De repente Pachín dejó de recibir cartas y la tía Maureta no; es más, la madre
no le daba a leer las cartas de la hija. «Aquí pasa algo, se decía él, y algo
muy malo.» Pero no podía adivinar la causa, ni nadie se la contaba. Pidió
explicaciones y no se las dieron.
–Olvídala, le contestó la madre de Magdalena; se conoce que
piensa de otra manera y no quiere novios.
¡Olvidarla! Eso es lo que Pachín no podía hacer tan
fácilmente.

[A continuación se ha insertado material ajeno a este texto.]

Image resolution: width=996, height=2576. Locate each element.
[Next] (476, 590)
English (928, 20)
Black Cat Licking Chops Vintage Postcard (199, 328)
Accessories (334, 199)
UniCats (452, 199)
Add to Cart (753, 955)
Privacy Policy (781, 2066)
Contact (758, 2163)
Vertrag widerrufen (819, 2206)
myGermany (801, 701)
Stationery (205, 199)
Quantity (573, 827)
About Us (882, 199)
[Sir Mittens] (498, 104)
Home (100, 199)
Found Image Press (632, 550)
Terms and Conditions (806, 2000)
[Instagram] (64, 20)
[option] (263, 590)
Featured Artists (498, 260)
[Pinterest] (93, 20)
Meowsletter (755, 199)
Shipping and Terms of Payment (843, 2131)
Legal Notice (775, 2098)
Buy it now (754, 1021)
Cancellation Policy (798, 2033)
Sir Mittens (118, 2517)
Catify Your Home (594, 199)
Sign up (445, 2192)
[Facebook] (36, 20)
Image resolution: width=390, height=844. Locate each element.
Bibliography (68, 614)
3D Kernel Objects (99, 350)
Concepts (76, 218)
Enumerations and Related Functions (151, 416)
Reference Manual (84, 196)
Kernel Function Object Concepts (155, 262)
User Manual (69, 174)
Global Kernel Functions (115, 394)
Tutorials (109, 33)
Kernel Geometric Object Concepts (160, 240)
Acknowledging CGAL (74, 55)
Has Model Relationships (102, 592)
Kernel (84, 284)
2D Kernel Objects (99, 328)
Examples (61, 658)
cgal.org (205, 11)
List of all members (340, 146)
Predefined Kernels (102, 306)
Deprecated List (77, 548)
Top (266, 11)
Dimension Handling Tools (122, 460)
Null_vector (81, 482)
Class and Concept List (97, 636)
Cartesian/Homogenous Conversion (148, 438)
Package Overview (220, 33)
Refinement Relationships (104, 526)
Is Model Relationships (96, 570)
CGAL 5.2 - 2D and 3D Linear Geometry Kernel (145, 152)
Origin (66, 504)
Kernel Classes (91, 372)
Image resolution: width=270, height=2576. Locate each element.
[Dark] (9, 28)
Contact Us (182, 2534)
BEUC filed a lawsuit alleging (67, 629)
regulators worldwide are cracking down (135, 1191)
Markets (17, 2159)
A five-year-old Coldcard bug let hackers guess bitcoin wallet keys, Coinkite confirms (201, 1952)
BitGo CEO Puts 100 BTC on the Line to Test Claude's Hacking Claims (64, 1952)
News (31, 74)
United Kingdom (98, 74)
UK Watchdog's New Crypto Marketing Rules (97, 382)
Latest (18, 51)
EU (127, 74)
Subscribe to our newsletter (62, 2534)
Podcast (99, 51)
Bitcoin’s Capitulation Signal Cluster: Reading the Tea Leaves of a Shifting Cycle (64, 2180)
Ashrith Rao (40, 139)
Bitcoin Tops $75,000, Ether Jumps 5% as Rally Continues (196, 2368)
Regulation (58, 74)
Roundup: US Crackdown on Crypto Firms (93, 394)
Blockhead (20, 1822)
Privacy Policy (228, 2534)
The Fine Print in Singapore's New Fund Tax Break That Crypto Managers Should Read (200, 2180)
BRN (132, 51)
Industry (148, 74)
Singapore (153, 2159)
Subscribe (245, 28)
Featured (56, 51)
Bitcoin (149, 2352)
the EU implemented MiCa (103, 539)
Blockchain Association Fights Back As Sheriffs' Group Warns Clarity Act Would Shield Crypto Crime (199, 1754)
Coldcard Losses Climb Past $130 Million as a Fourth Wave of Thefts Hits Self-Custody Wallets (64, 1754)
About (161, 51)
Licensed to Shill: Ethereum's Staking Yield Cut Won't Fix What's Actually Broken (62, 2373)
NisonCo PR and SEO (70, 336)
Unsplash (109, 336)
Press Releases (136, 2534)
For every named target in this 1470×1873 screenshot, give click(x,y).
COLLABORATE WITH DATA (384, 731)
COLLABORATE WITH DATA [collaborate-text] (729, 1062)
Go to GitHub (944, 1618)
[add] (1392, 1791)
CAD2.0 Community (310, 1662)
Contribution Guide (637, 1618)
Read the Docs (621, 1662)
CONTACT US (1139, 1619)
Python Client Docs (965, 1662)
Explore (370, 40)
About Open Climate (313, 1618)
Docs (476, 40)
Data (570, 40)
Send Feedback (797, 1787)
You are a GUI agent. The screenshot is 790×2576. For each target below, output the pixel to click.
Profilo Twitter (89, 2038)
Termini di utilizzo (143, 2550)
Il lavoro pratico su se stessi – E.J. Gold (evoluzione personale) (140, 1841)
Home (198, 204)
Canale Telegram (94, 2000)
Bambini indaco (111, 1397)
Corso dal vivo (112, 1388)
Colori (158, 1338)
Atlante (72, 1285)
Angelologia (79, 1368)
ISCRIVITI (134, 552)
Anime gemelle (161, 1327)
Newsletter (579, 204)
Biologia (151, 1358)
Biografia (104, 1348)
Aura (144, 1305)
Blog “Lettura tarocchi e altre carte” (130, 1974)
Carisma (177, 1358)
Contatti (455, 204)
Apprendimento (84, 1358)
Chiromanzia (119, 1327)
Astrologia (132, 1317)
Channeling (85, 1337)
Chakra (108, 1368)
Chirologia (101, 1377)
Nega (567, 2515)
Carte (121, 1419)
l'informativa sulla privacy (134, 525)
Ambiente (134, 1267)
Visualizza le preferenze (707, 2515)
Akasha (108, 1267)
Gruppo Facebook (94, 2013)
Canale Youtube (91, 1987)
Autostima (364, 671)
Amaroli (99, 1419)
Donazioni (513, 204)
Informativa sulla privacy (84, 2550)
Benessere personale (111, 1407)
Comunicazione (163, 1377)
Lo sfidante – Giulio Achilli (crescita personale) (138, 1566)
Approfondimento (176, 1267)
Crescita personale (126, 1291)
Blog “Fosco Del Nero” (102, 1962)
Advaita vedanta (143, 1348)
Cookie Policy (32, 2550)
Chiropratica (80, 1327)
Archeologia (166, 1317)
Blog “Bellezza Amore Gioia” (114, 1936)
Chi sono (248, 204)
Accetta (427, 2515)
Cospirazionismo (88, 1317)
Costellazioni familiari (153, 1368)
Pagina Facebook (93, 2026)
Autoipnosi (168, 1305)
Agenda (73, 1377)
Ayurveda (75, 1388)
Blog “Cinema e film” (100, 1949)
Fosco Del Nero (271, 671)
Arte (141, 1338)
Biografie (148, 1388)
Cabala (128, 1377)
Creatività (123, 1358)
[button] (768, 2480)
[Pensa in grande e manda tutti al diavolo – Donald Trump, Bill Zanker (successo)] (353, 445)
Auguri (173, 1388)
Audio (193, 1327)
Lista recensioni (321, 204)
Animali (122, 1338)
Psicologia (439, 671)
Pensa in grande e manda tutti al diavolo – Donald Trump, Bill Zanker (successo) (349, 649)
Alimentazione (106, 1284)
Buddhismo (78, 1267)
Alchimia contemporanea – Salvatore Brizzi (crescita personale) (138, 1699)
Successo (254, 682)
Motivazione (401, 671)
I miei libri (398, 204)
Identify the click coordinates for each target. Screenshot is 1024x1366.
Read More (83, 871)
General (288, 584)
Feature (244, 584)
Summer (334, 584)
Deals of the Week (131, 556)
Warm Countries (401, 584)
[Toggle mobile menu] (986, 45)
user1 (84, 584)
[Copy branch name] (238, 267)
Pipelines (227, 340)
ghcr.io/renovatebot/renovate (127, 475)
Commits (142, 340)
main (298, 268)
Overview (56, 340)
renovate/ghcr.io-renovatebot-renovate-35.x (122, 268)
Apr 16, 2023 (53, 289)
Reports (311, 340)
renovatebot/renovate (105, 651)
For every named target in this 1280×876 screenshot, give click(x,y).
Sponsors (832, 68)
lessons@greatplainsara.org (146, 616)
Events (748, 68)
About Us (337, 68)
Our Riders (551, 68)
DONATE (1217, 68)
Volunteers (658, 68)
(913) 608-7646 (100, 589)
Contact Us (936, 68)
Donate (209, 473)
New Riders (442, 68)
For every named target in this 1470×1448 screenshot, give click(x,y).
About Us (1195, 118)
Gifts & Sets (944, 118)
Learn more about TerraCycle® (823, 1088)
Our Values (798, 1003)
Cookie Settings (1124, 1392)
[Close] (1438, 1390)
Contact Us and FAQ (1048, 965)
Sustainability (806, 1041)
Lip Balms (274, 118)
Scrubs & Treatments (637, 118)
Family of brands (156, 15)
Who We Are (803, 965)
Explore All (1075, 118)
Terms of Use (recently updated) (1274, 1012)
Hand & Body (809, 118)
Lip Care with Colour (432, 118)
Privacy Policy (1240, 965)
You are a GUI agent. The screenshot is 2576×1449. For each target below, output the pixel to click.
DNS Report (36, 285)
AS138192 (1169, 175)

Triste, cejijunto, mudo casi siempre, acudía al trabajo con la
actividad en él acostumbrada; pero ya no se le oía ninguna frase alegre, ni
tomaba parte en las bromas de sus compañeros, ni los domingos pasaba la tarde
en la sidrería como en otros tiempos.
Entretanto la tía Maureta variaba de un modo radical su
manera de vivir: ya no trabajaba en el campo; la porción de tierra que poseía,
y a cuenta de la cual siempre tenía tomado dinero a réditos, quedó
completamente desempeñada, y hasta en el vestir hacía ostentaciones que
llamaban la atención de todo el mundo.
Pachín notaba todo esto con mucha rabia en el alma y con
gran desconsuelo en el corazón. «Se ha casado con algún hombre rico», pensaba,
y por eso tiene dinero la madre.
Un día el secretario del ayuntamiento, que era el individuo
de peor intención que había en Errázula, llamó a Pachín para leerle un
periódico que le interesaba mucho. Era uno de los diarios de mayor circulación
de Madrid, y con el epígrafe de La bella
García publicaba un artículo reseñando los triunfos que una bailarina
compatriota nuestra obtenía en Paris y en toda Europa. Los triunfos no eran
precisamente artísticos; bailaba mal, pero la falta de arte la suplía la
desvergüenza, y los extranjeros se sentían enloquecidos ante los ademanes
lúbricos de la bella española. Había debutado en Folies Bergeres, y desde allí había pasado a distintas capitales de
Europa, obteniendo siempre los mismso éxitos… amorosos.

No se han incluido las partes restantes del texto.